Demand drops year-on-year for commercial property from high base
Three out of four of the main commercial property sectors saw a yearly decline in demand both in terms of leasing and investment in the first quarter of the year, amid speculation about interest rate hikes following the start of the war in Iran.
According to Rightmove’s Commercial Insights Tracker for Q1 2026, the office sector saw a year-on-year decline in leasing demand of 3% and a fall in demand for investment of 9%, while leisure fell by 11% and 14% respectively. The equivalent figures for retail were falls of 9% and 2%.
Only the industrial and logistics (I&L) sector saw increases in demand, with leasing up by 6% and investment up 13%, compounding its stature as the biggest growth sector in commercial real estate in recent years.
“In terms of leasing for sheds across the UK over 100,000 sq ft (big box), Q1 2026 take-up totalled 7.6 million sq ft, which is 11% higher than the same quarter last year,” said Lewis Rapley, Logistics Research Associate, Commercial Research, at Savills.
“It was also 16% higher than Q4 2025, which showed momentum continued into the new year. While the full impact of the war in Iran is still too early to tell, it is encouraging to see demand and viewings/enquiries remain robust.”
Vincent Scammell, Director of Sales and Operations at BizSpace, a leading provider of flexible workspaces for SMEs across the UK, agreed. “Despite a more uncertain geopolitical backdrop weighing on some sectors, demand for industrial space continues to grow,” he said.
“This reflects a longer-term shift, with SMEs prioritising operational resilience, supply chain flexibility and access to well-located space over long-term fixed commitments.”
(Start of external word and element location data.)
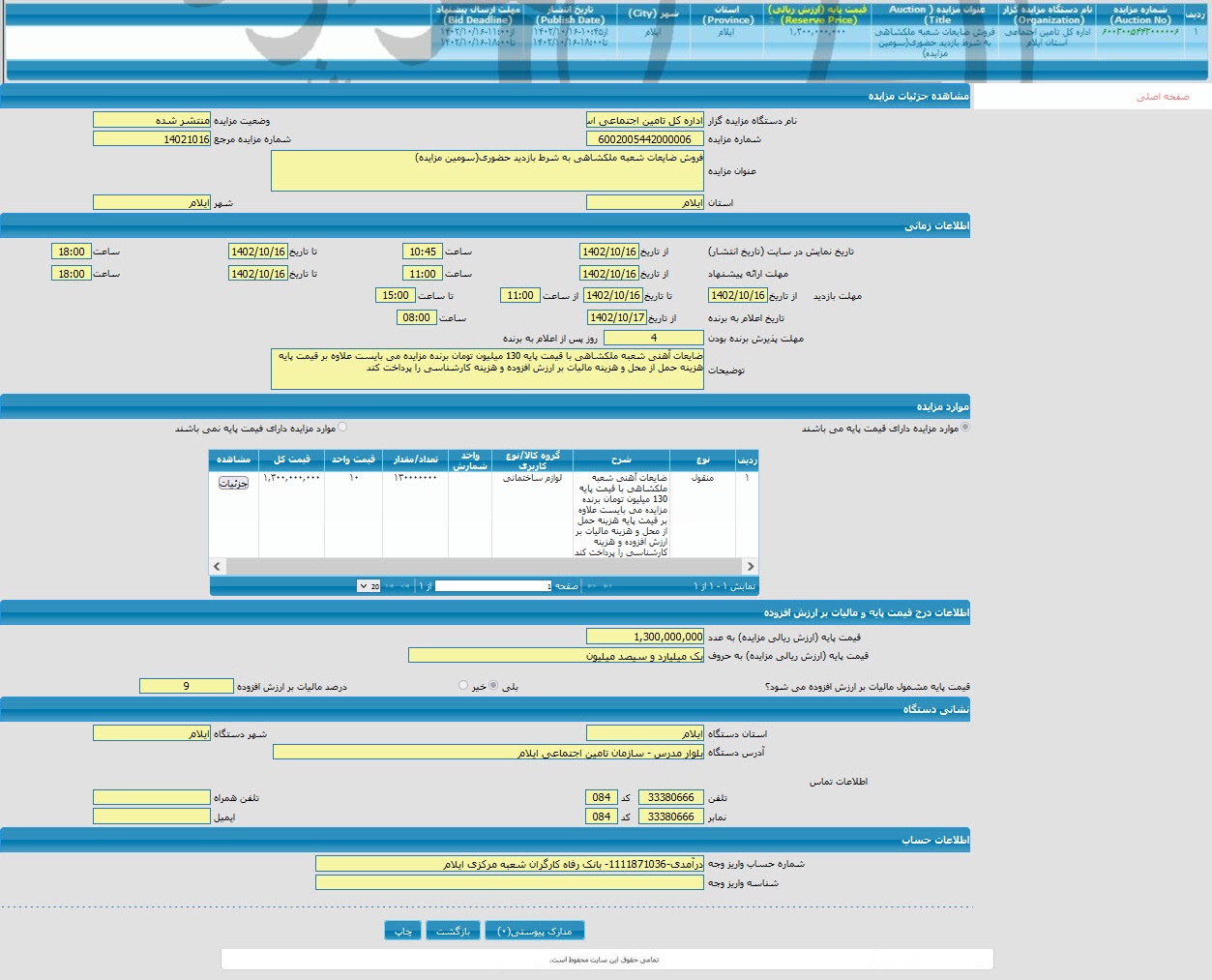Screen dimensions: 1212x980
Task: Go to next page in items pager
Action: tap(405, 586)
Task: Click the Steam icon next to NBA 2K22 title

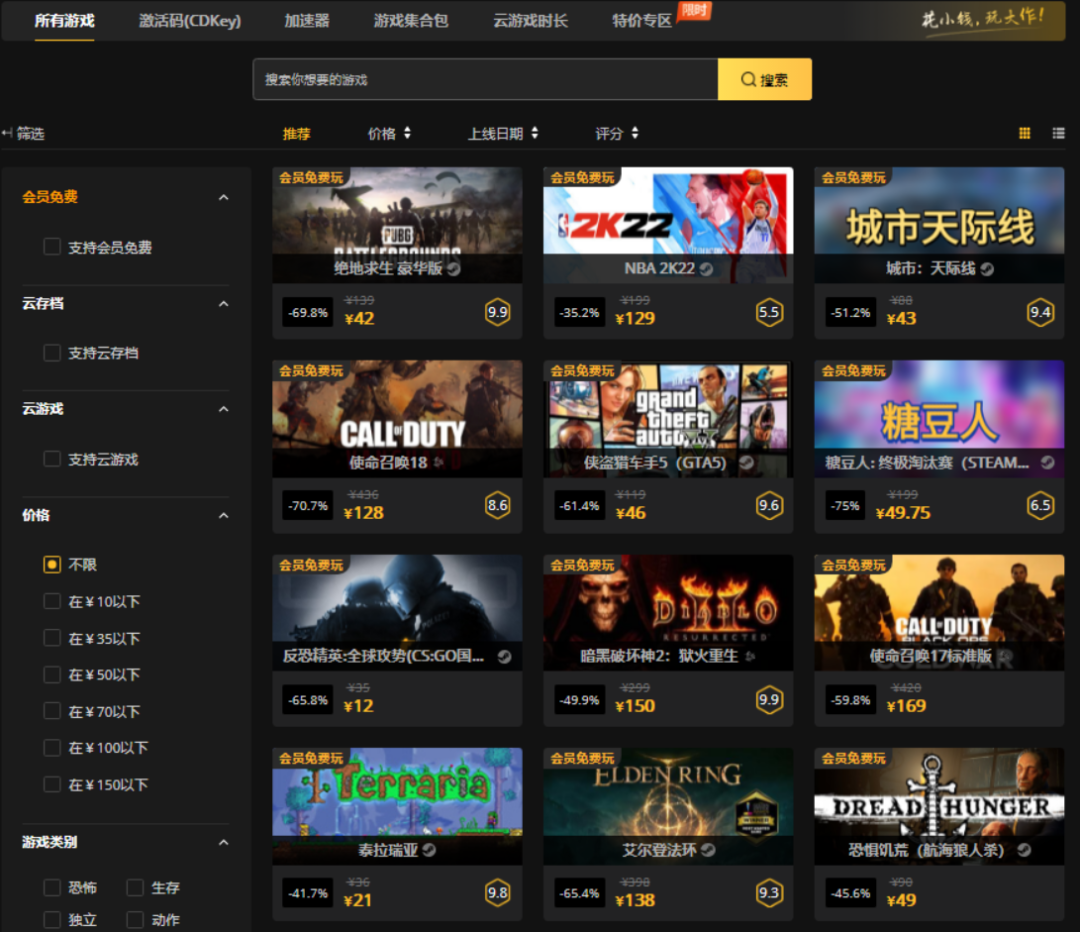Action: pyautogui.click(x=706, y=269)
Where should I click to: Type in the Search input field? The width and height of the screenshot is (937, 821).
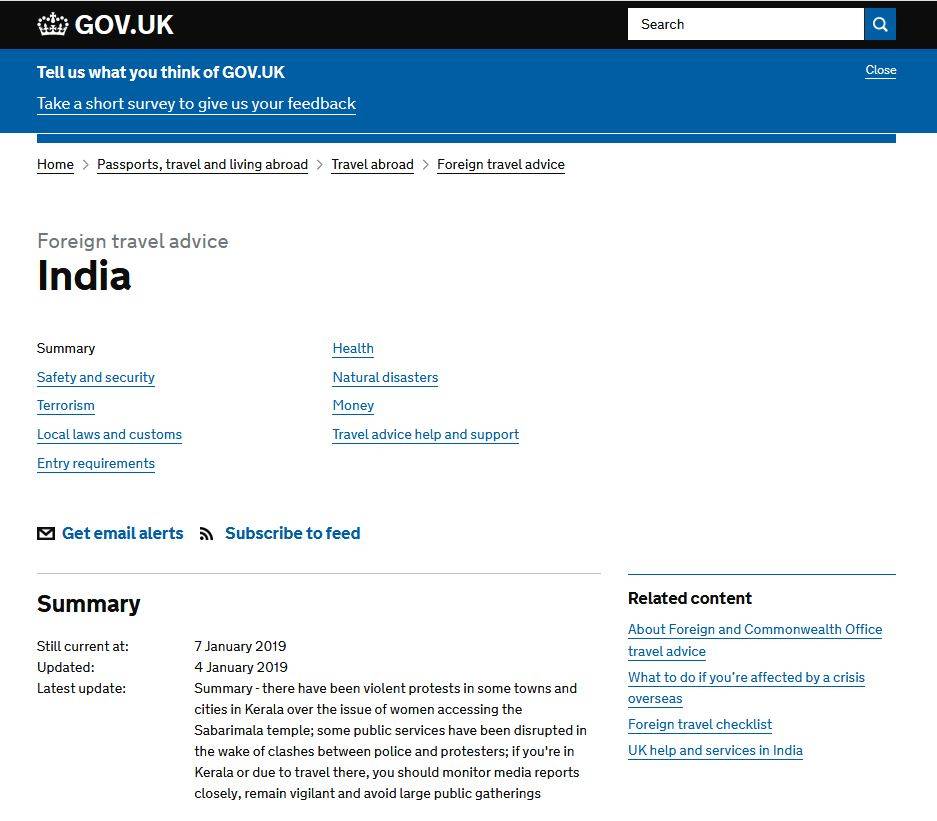(x=745, y=24)
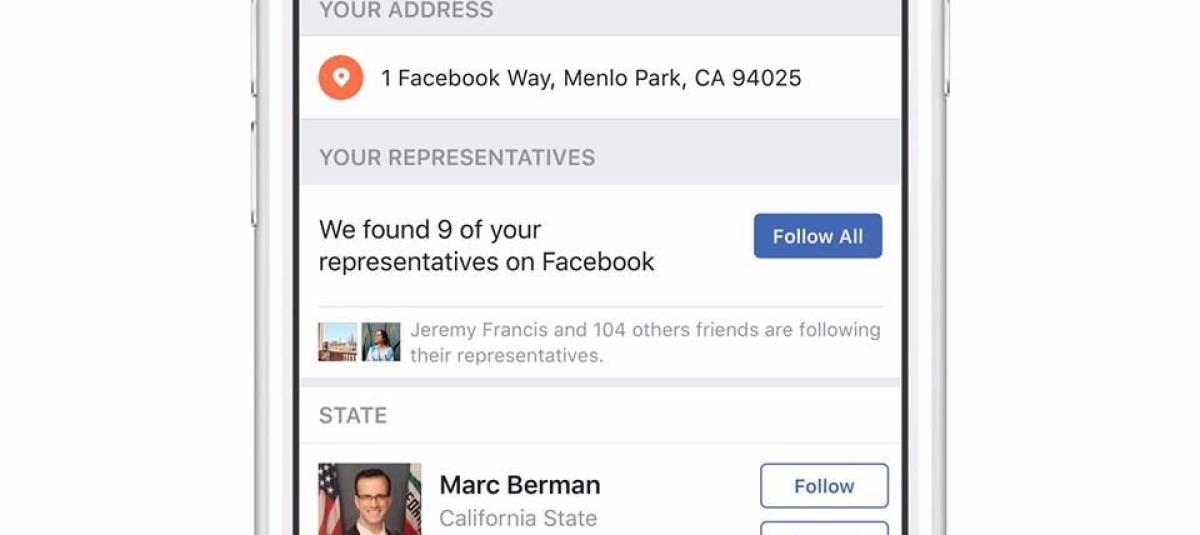Viewport: 1200px width, 535px height.
Task: Tap the STATE section header
Action: 353,416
Scammell added: “We are also seeing rising demand from defence-adjacent sectors, particularly across heavy manufacturing, technology and R&D supply chains, supported by increased government defence spending across Europe. With urgency high, existing stock remains the only scalable solution.”
However, this quarter’s year-on-year drop in demand needs to be viewed in the context of strong 2025 figures in the offices, retail and leisure sectors, so the falls seen in Q1 are from a high base. Overall, demand to invest in commercial property as a whole, although down 5% year on year, is still 10% higher than at this time two years ago.
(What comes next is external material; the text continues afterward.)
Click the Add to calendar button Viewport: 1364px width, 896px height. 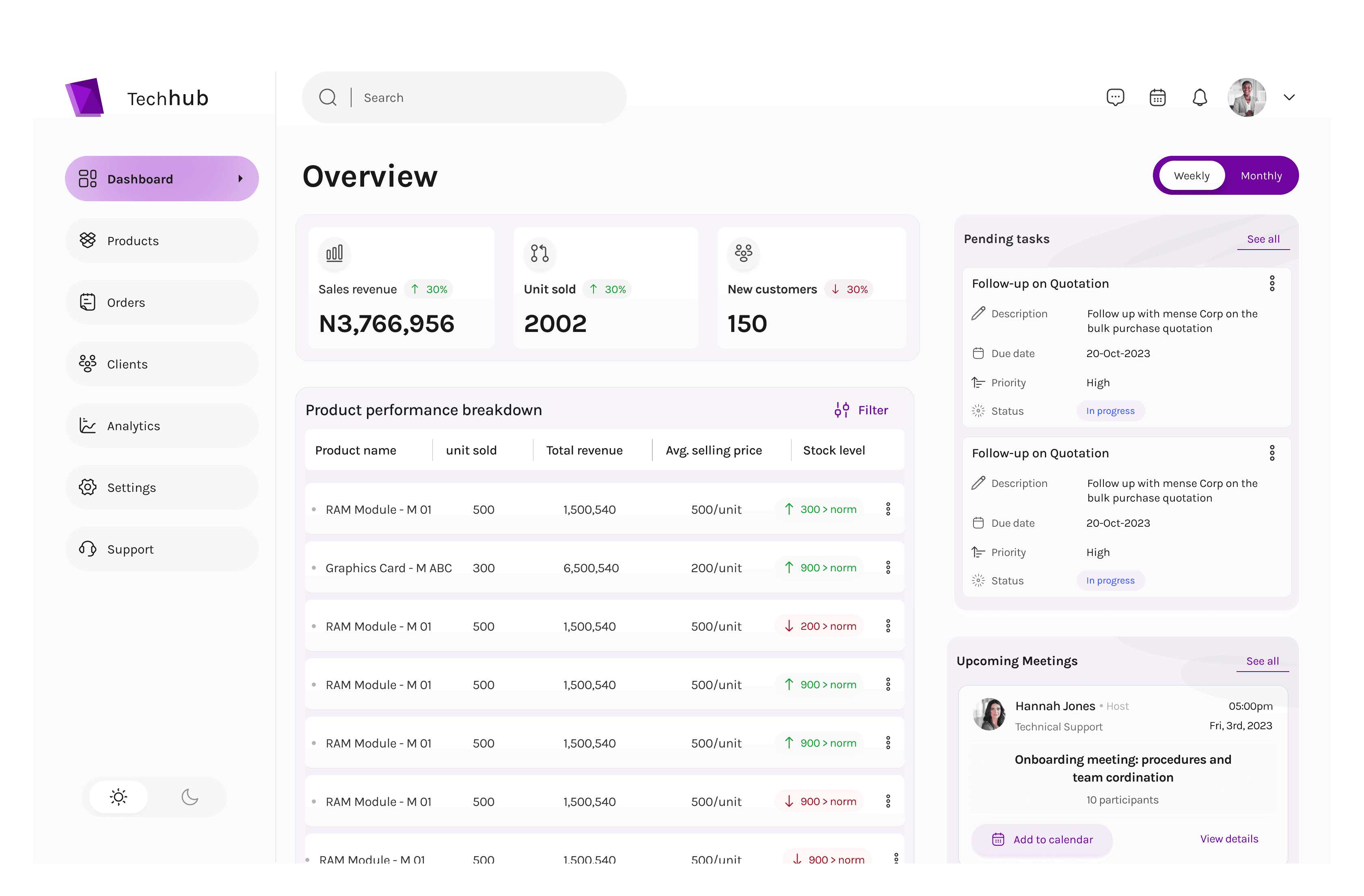coord(1042,839)
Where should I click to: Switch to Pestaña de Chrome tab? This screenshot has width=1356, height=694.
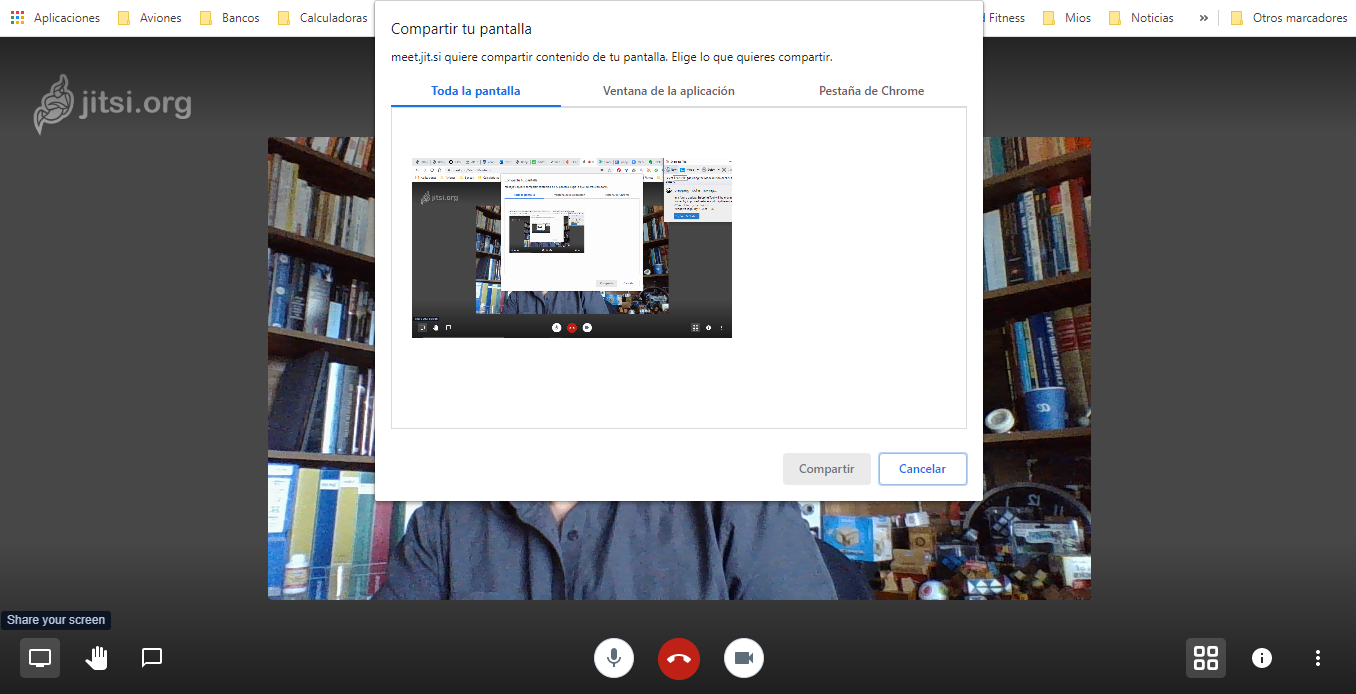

While offices recorded a 9% drop in investment demand, this was off the back of a record jump at the same time in 2025 according to Rightmove’s figures. Demand to invest in office space was still 53% higher than at the same time two years ago. Both leisure and hospitality sectors’ drops, meanwhile, were also off the back of strong demand. Both sectors were up against the same point two years ago.
“The uncertainty from the fallout of the war with Iran may have given both businesses and investors a reason to pause for thought,” said Andy Miles, Managing Director, Commercial, at Rightmove. “At a time when many analysts are predicting two or even three increases to the Bank of England’s base rate this year, decision making becomes difficult.”
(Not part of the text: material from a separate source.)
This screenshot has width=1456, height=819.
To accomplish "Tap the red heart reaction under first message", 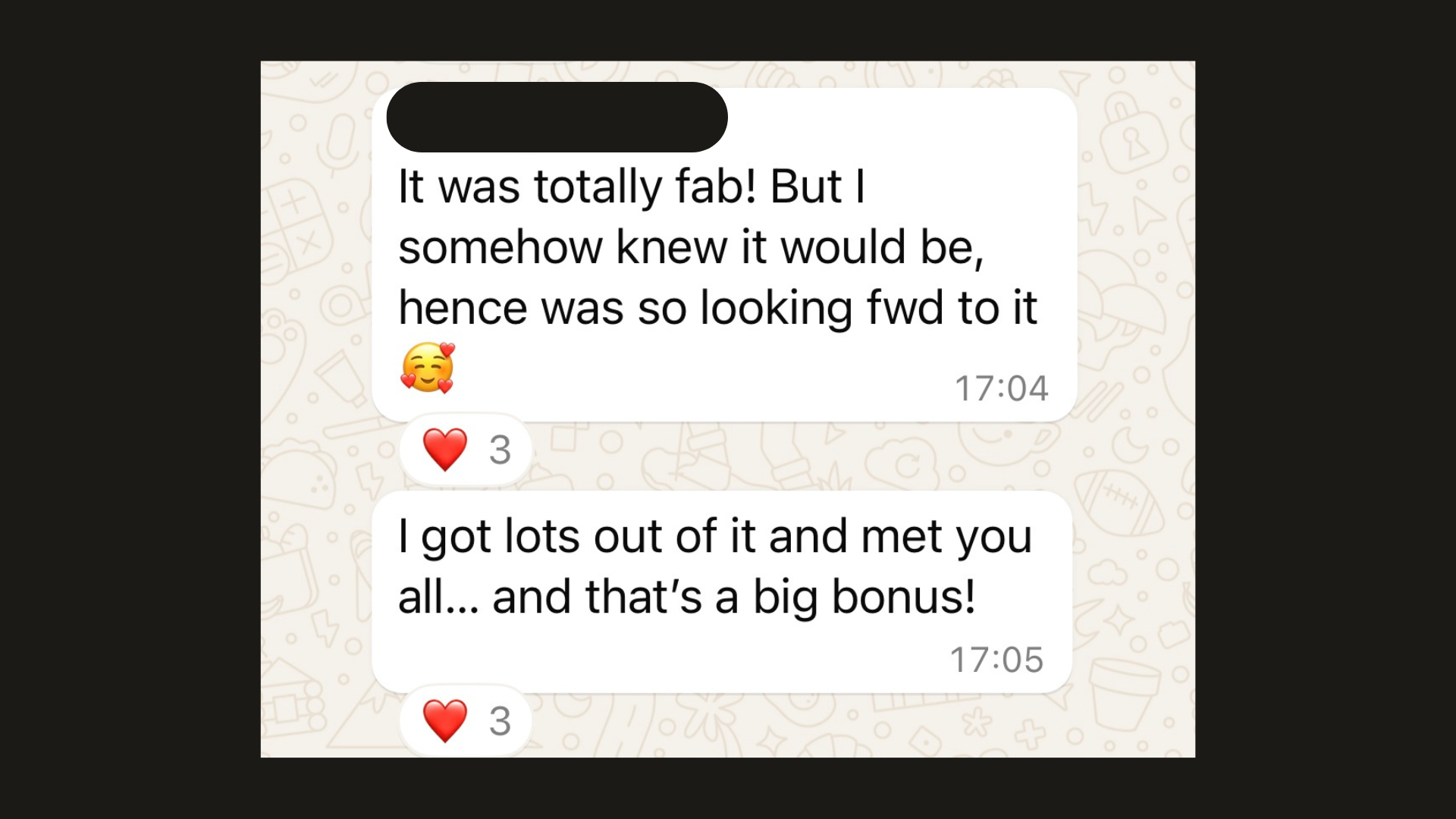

“Activity across our specialist operational real estate sectors was resilient in the first quarter of this year, supported by continued demand for businesses with strong fundamentals and sustainable underlying income,” said Darren Bond, Global Managing Director at Christie & Co.
“While decision‑making is being shaped by interest rate expectations and cost pressures, well‑priced opportunities continue to be attractive, particularly where businesses are well run and performance is clearly evidenced. As we move further through the year, realism on pricing and clarity around business sustainability will remain key to maintaining momentum across these markets.